I have to declare an interest. In the late 1980s, I travelled with the author of this book. After university we went to run the bulls in Pamplona together, while our neighing contemporaries were being strapped into their first pinstriped suits. Then we went to Africa, where his family had lived since the 1930s. That Grand Tour was the beginning of the rape of ideology by reality for both of us, a lurch to the right, an end to half-baked student leftyism. Then our paths diverged and I have not seen him for many years. But Aidan Hartley’s subsequent odyssey is much more frightening. He has continued to use his experiences to question theory but has seen, in Somalia, humanity in Hobbes’s state of nature and, in Rwanda, the utter evil of our species.
But my old travelling companion has produced a masterpiece. This is a hugely ambitious book, a history of his family’s involvement with Africa over 70 years and can be compared in quality to an equally riveting book by a white African, Rian Malan’s My Traitor’s Heart. In the end though, it is a tragedy. Nothing good has come out of his family’s or Europe’s involvement in Africa, either in colonial times or since independence. The 1989 hopes that the post-Soviet New World Order would usher in a new era in Africa have drowned in a tide of blood.

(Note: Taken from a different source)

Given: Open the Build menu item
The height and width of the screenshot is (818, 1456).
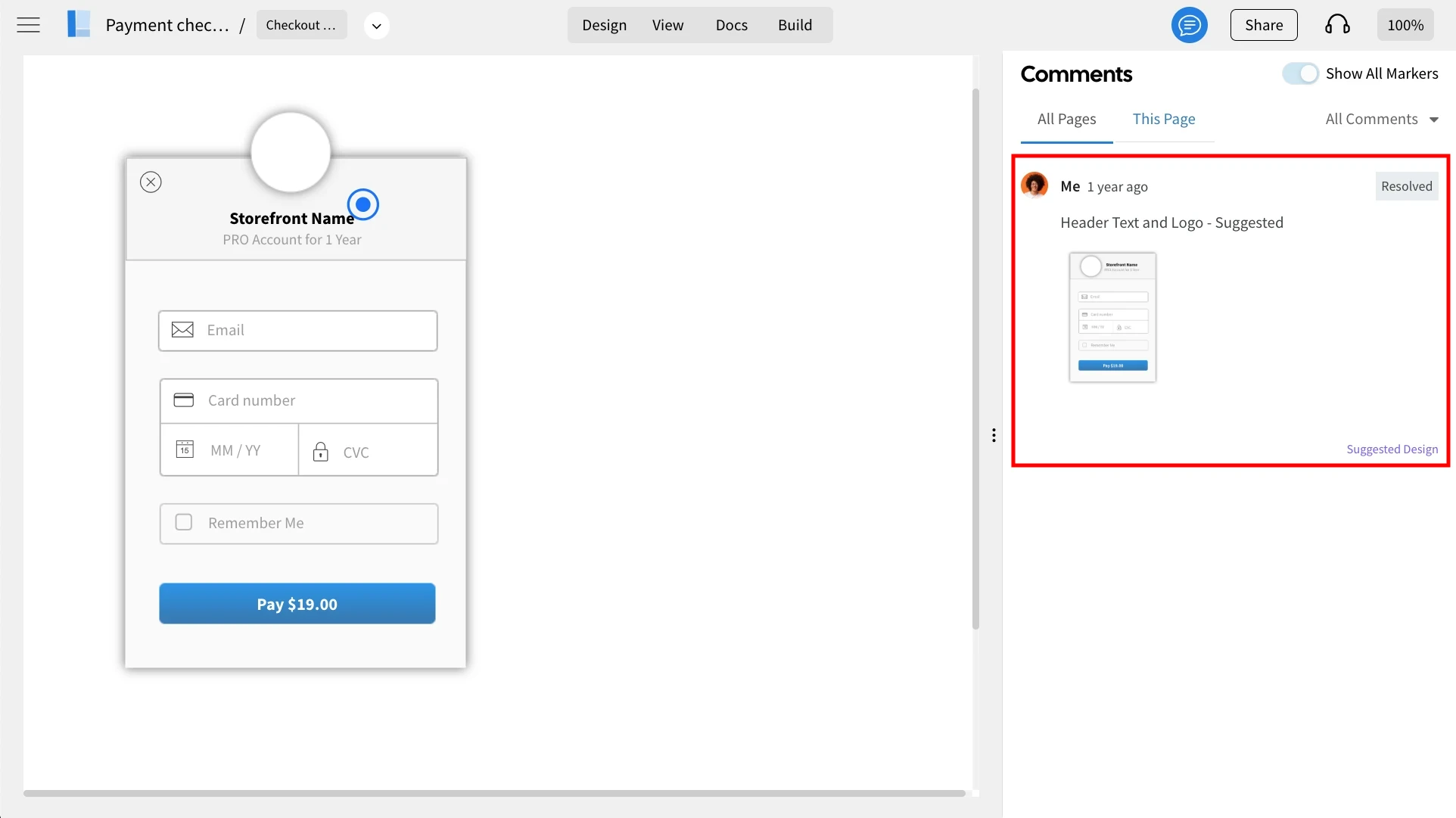Looking at the screenshot, I should tap(795, 25).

The book tells two stories simultaneously. One is the story of his father and his closest friend, Peter Davey, both colonial officers in Africa and Arabia. The second is the story of his own psychological harrowing by the reality of Africa, which questions what future there can be for the continent. There is little in either story that gives grounds for hope.
The author’s father landed in Mombasa in 1928 when the Colonial Office sent him to Lake Victoria to establish a cotton research institute.